I think the trick is to find a way to manage it and go with what's best for you, do your research and don't let yourself get rushed/pressured into things.

@Crossfingersandtoes have they said you have to take medication for life now then? Thank you for all your replies...you're all so brave! I'm still in limbo but all my symptoms point to this horrible disease. You are all right about the forums. 90% of people on there have brain shunts which is terrifying. I've never even fainted let alone had a g.a for brain surgery!!!

To reassure you ( I totally agree the forums should be avoided), I was ill for a couple of months, thinking this was my new life ( I read too many forums), but then I settled on the meds. After a year I started weaning myself off them and I was ok and have been symptom free for 3 years. It’s one of those I’ll eases that responds to self care - better nutrition, reducing your strsss and taking the meds will help. I had a few admissions to hospital in the first couple of months and met other people with IIH. The ones in repeatedly were not taking their meds and had lots of stress ( I’m sure that is not always the case), but it really does make a difference.

@Copperblack

A lot of the people on the forums almost seem to enjoy the moan I think (which doesn't sound very charitable but you know what I mean). They seem to go out of their way to make their lives more difficult and there's a lot of wallowing on there. It sucks you in!

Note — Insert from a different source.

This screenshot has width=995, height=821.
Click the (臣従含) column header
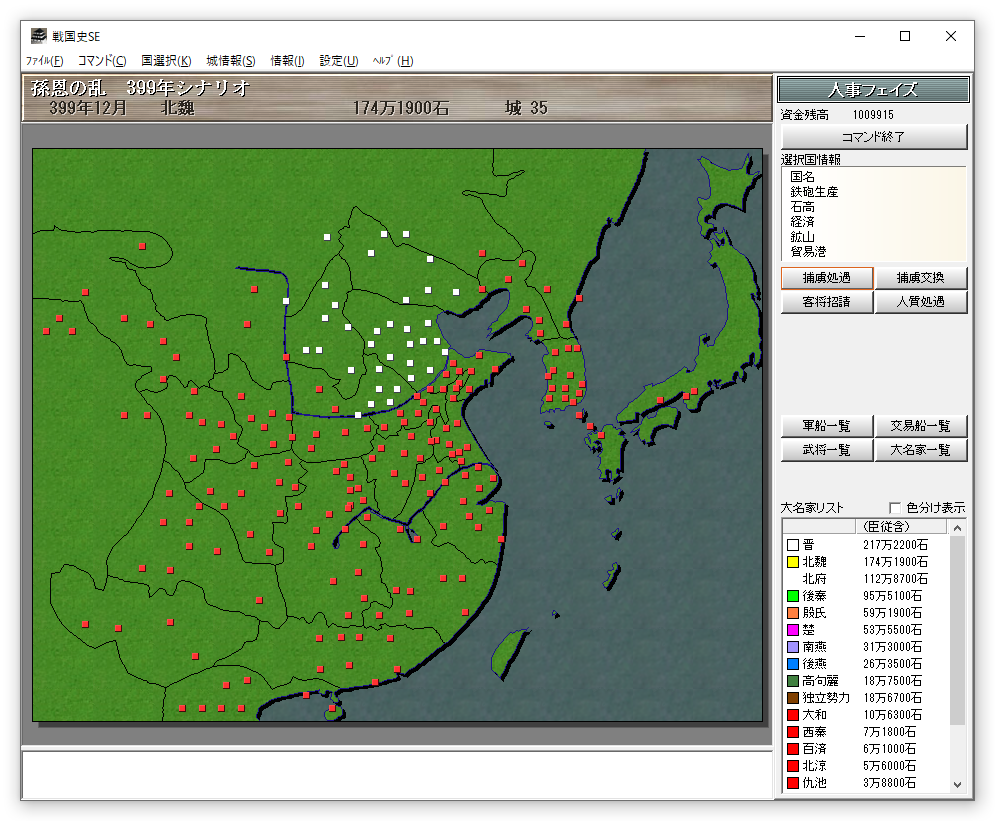[886, 526]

No plan for the medication other than to take it for as long as I need to. Sometimes I am a bit rubbish at getting my prescription and I run out for a couple of days and the tinnitus comes back with a vengeance so I kind of know I still need to take it. Optic nerves are all fine now and have been for years so no worries about my sight etc. I don't really notice I take it now - my dose is low and I just take one tablet before I go to sleep (find it easier than taking it in the morning as it can give you annoying pins and needles). There are lots of options to try and a shunt and surgery is a worst case scenario - I don't know anyone else who has this so I can't gauge really how much of it is luck mine isn't so bad and how much it is about being open to taking the medication and being able to tolerate it. I have to say the thing that I found hardest was coming to terms with the fact I had something doctors couldn't fix rather than the physical aspects. If it is IIH keep an open mind about options and try not to assume the worst - neurologists are amazing and they really do have experience of this although it is not very common

@Crossfingersandtoes

Have you seen Pharmacy2u? You can order medication through the app and it reminds you before you run out. Was a game changer!

I haven't no will check it out thanks!